"If you think that you're strong enough,
  nice dream"
~
Radiohead
    Ouch. That's my reaction to that splendid Radiohead song.  If I can do anything by trying and trying, how come  I keep repeating the same mistakes? Some are simple, like will I ever remember to fix the endings  according to gender with the essere verbs in the Passato Prossimo in Italian? My quizzes tell me no; I always get marked down for that. Some are a bit more frustrating, like will I ever stop slandering, stop worrying over petty things, stop building false hopes on foundations other than Christ? My past tells me no. Jesus asks us to  trust and obey. Sounds so simple, so why can't I do it? I am just not strong enough.
    I had great plans going in to Second Semester here. I was gonna have 2 quiet times with God, spend at least an hour a day reading for leisure, and continue to go over Voice (speaking) excersizes daily, oh and run in the CCRB. It's the last day of January, and I haven't been able to keep one of those. I am just not consistant. I am just not that dedicated. I am not. I am not. Jesus is.
    Like I said, our inability to be truly commited to doing anything becomes most evident when it comes to obeying God. We look at his laws and they seem simple, but when we try to put them into practice we see how hard they really are to keep and then we turn to God and say "I can't do this! This is impossible" and God says "Ding ding ding ding ding!  That is correct!"
      Of course we can't! If we could, what would be the point of Jesus? God wants us to look to Him to get things done. "
I can do everything through Christ Jesus who strengthens me" Philippians 4:13.
      Sometimes I look back at high school and I am amazed at some of the feats I accomplished. I'd have a Tommy Malcolm Olson rehearsal till 10:30pm, and be too exhausted to finish the paper for Ms. McNeely,  study for the math quiz, and do that pointless Health assignment. The next morning I would wake up and tell Jesus that there was no way I could get through the day on my own. I'd shake during the entire car ride to school. The day started and  the kids would talk McNeely into giving us a week extension on the paper, I'd somehow get an A on the quiz, and I'd whip up the health assignment in class. By 5th hour (4 more to go at DSA) I'd have completed everythng I "just couldn't do." I chuckle to think of it, but God works in humorously mysterious ways ways. There as no way I could have made it through those kinds of days on my own.
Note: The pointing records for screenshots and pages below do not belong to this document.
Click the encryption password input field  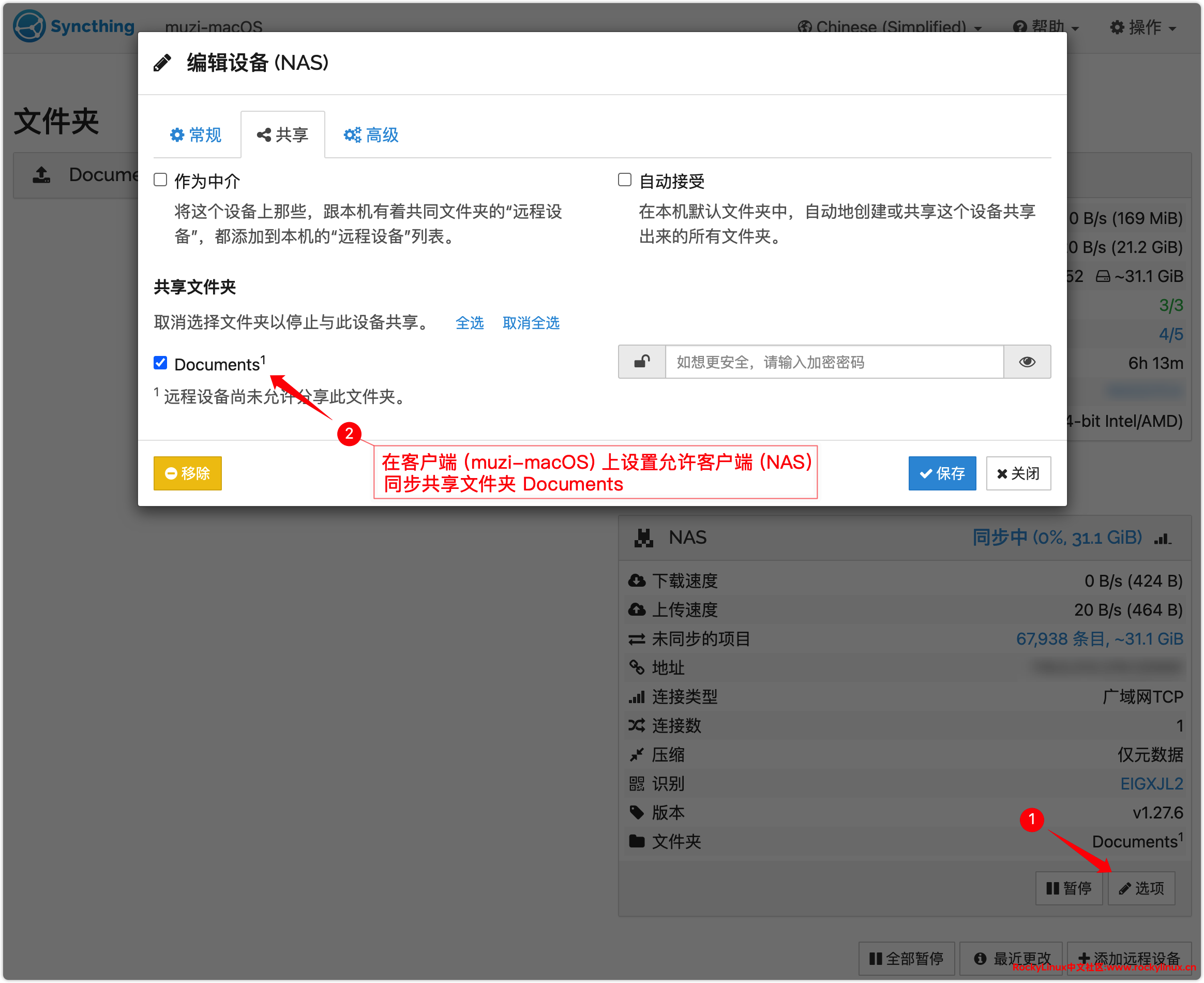tap(834, 362)
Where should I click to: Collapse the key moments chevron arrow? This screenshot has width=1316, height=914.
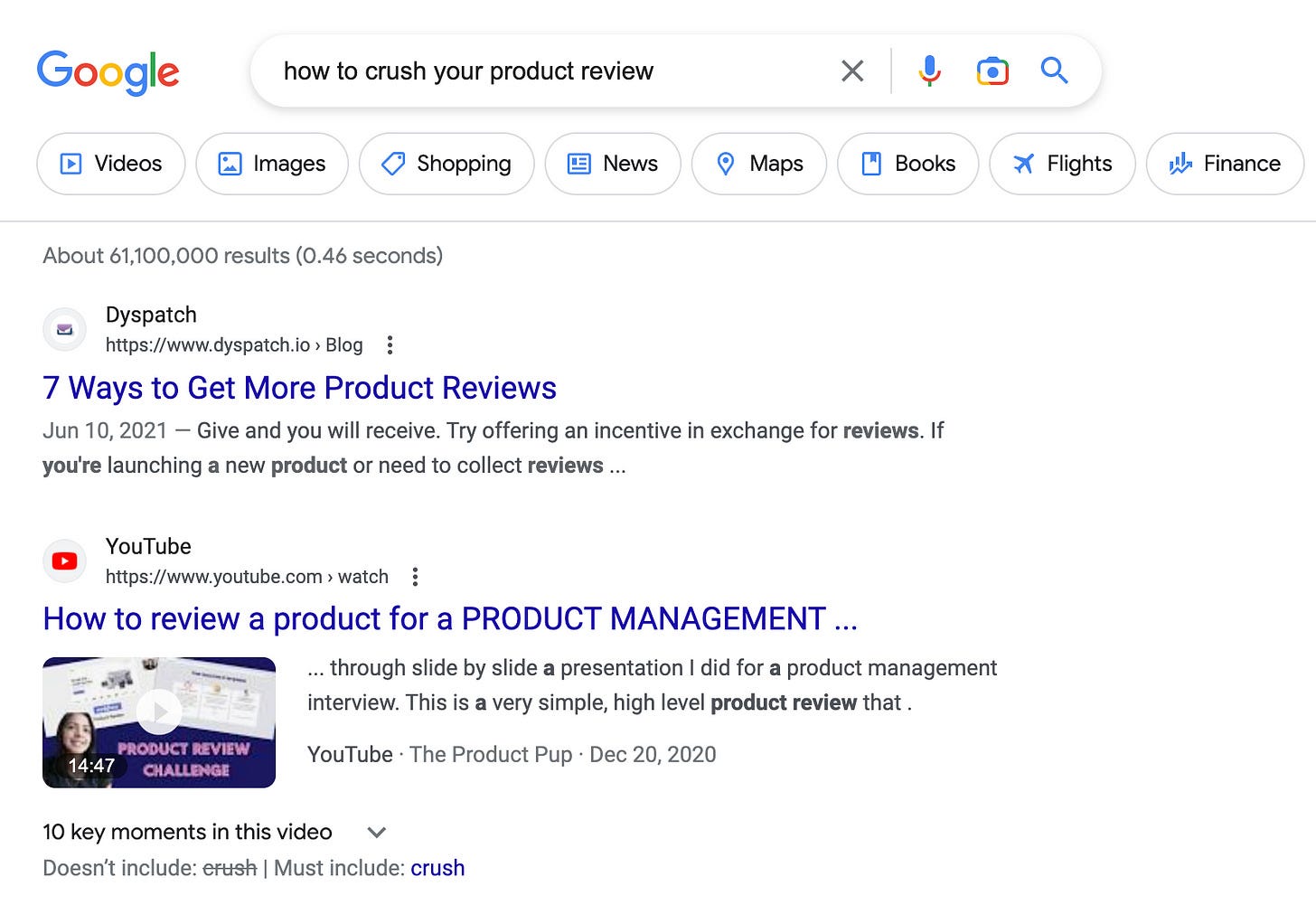[x=376, y=832]
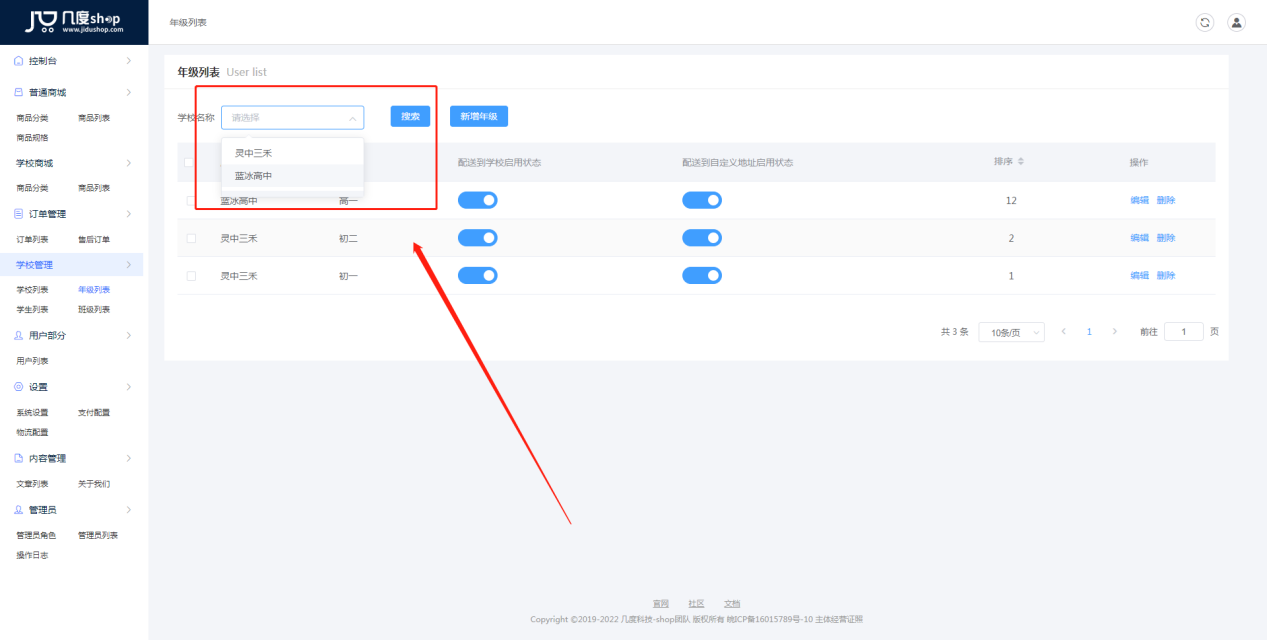Click the 新增年级 button
Screen dimensions: 1267x640
[479, 117]
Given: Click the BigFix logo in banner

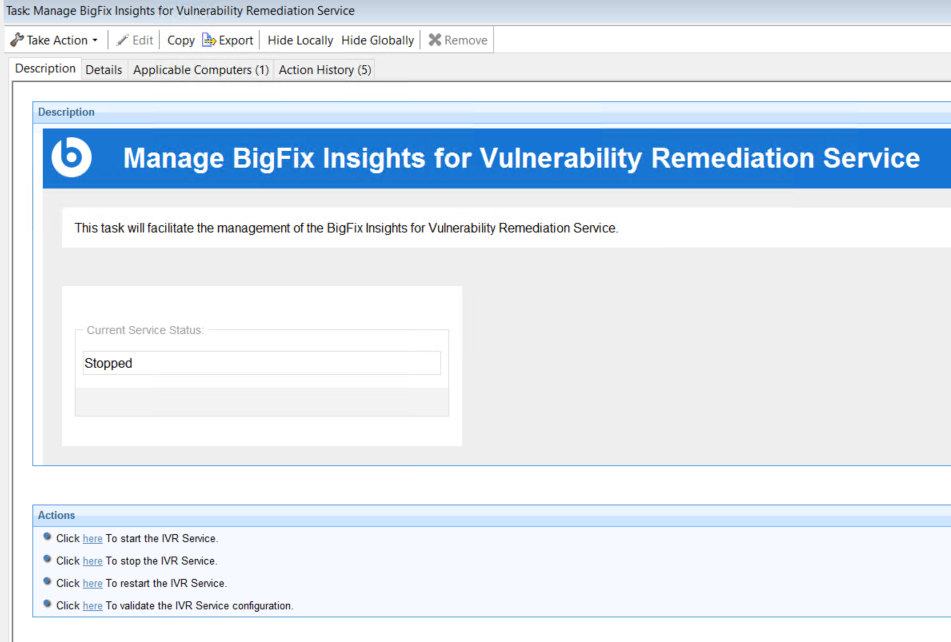Looking at the screenshot, I should click(x=72, y=158).
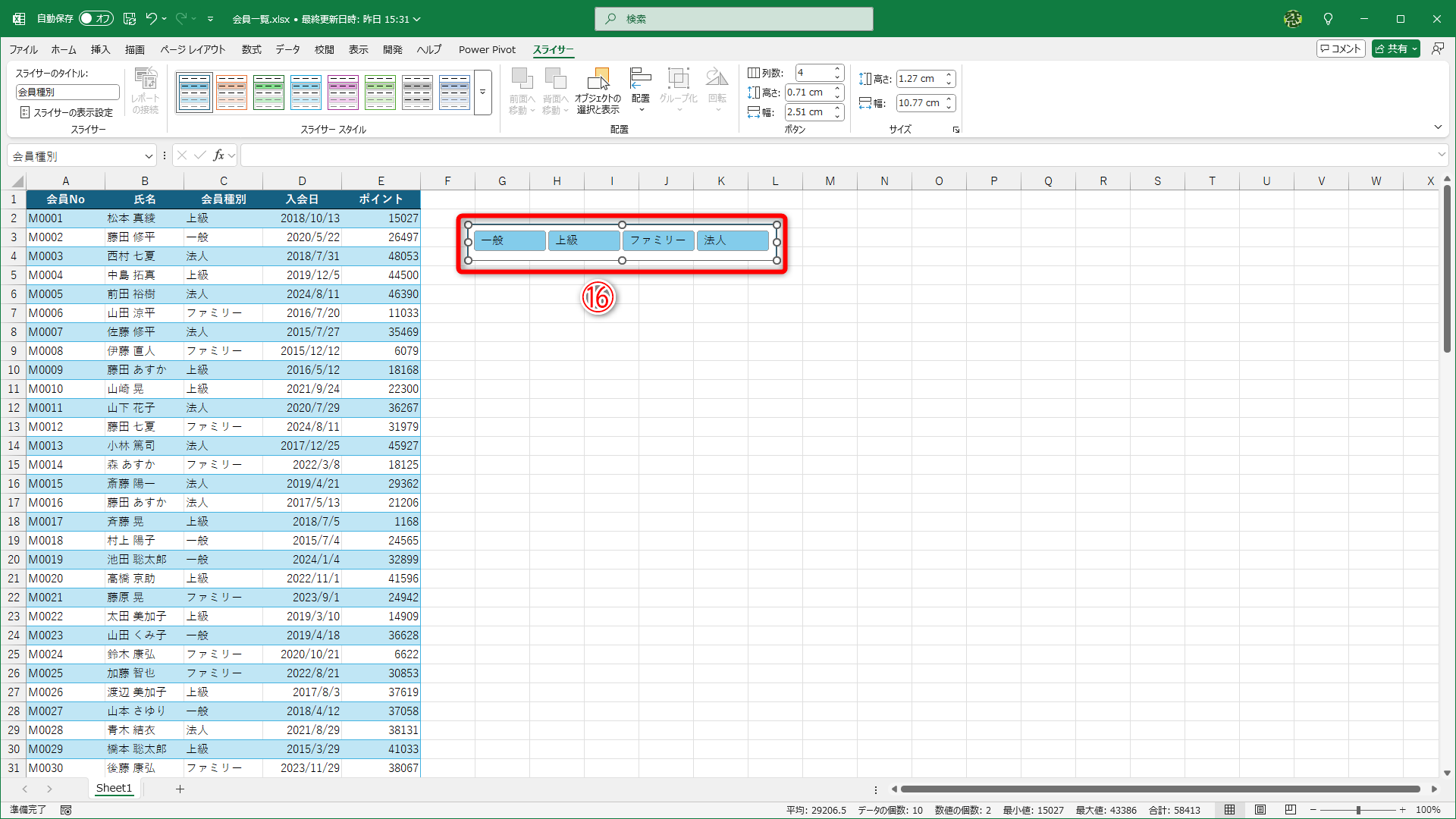Screen dimensions: 1456x819
Task: Switch to Page Layout view in status bar
Action: click(1260, 810)
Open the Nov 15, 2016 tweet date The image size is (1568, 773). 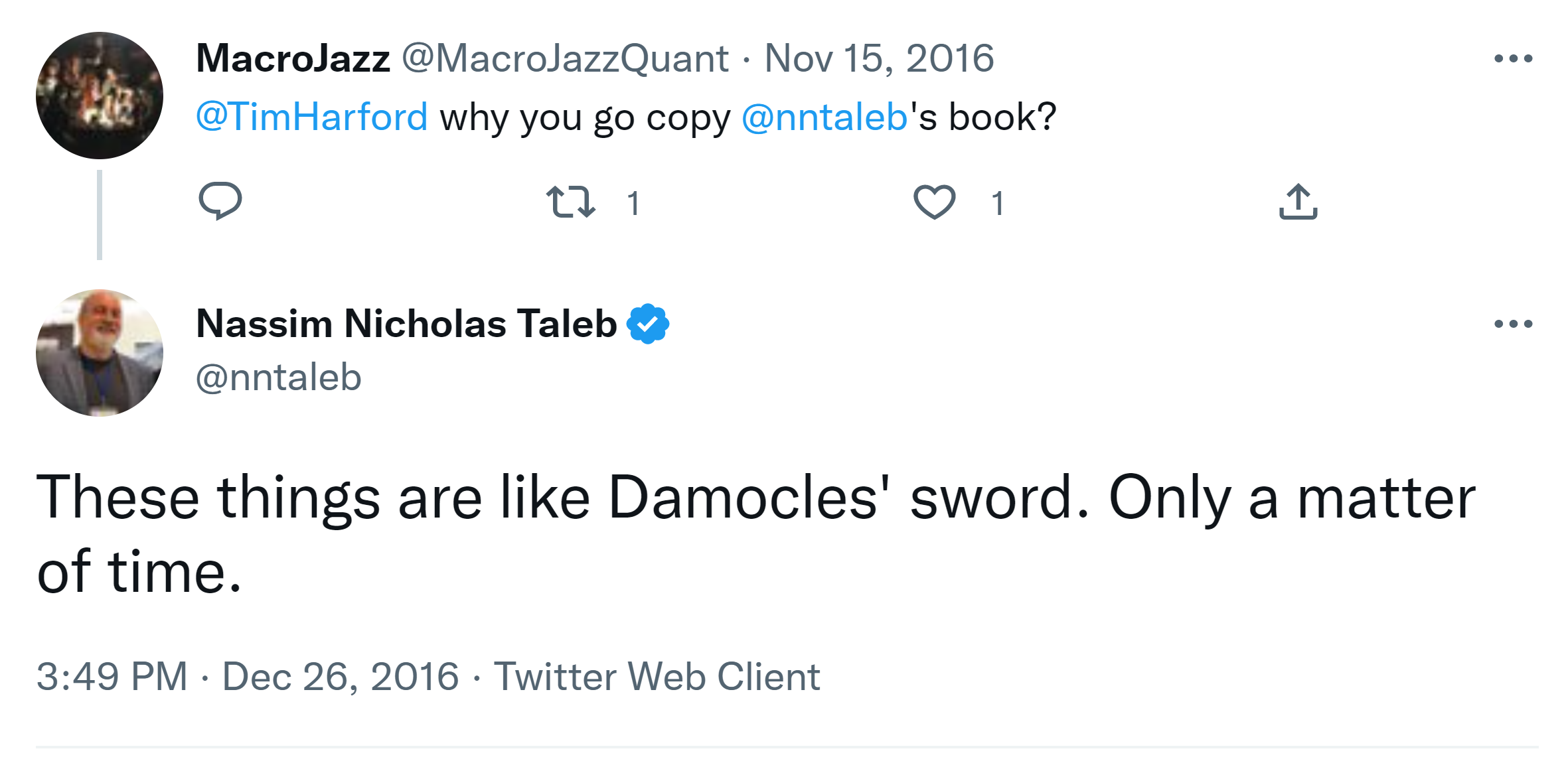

I was busier than it was healthy for me, and I knew it, but Jesus got me through it. By the end of the day (when I'd have Tap and then another rehearsal) I'd be amazed at how I survived.  I honestly had nothing to do with it. On my own I would have dropped dead.
    God continues to do the same here. Life is constantly overwhelmingly busy. I can't tell you how many times classes were cancelled at the most convenient moments for me here. But you know? If academics are important to God, don't you think our ability to obey His commands are too? It was easy for me to tell God that I couldn't pass a test, but it was much harder to tell Him I can't control my mouth. There is something in me that just wants to try to obey Him on my own. I am convinced I can stopped sinning, only to be convinced that I am disapointed in myself. There is nothing wrong with telling God we can't do something. Moses did, and God used him anyway. Moses was right, alone he couldn't have done the things God wanted him to do. God works through our doubts in ourselves, because when we have them we can see how capable God is.
    Another comfort is that God wants us to improve. He wants us to be able to be commited to obeying and doing the right thing.  Dale Batten used this great analogy of God's patience with us and his patience with his children when they were real young.  It's like when you are teaching a kid to play the piano. You don't get upset when he hits a wrong key. You correct the mistake and keep going, without getting angry at all. It never crosses your mind to get angry at them. That's the way God is. It's no big deal for Him to correct our mistakes, if we are truly willing to have them corrected. He wants us to see us play the piece perfect. (that was not the same story Dale used, but I will spare the embarrassment of his kids...) Yes, the sin in my life is a much bigger deal than hitting a wrong note, but forgiveness is another essay.
      Finally, I have a quote from Oswald Chambers. He says (in
My Utmost for His Highest) "Beware of anything that competes with loyalty to Jesus Christ. The greatest competitor of devotion to Jesus is service for Him. It is easier to serve than be drunk to the dregs. The one aim of the call is the satisfaction of God, not a call to do something for Him. We are not sent to battle for God, but used by God in His battlings. Are we being more dedicated to service than Jesus Christ?" ~Jan. 18 In short, don't get caught up in yourself that you can't see and hear Jesus. And don't beat yourself up when you do!

If you think that you are strong enough to make it with out Christ, NICE DREAM.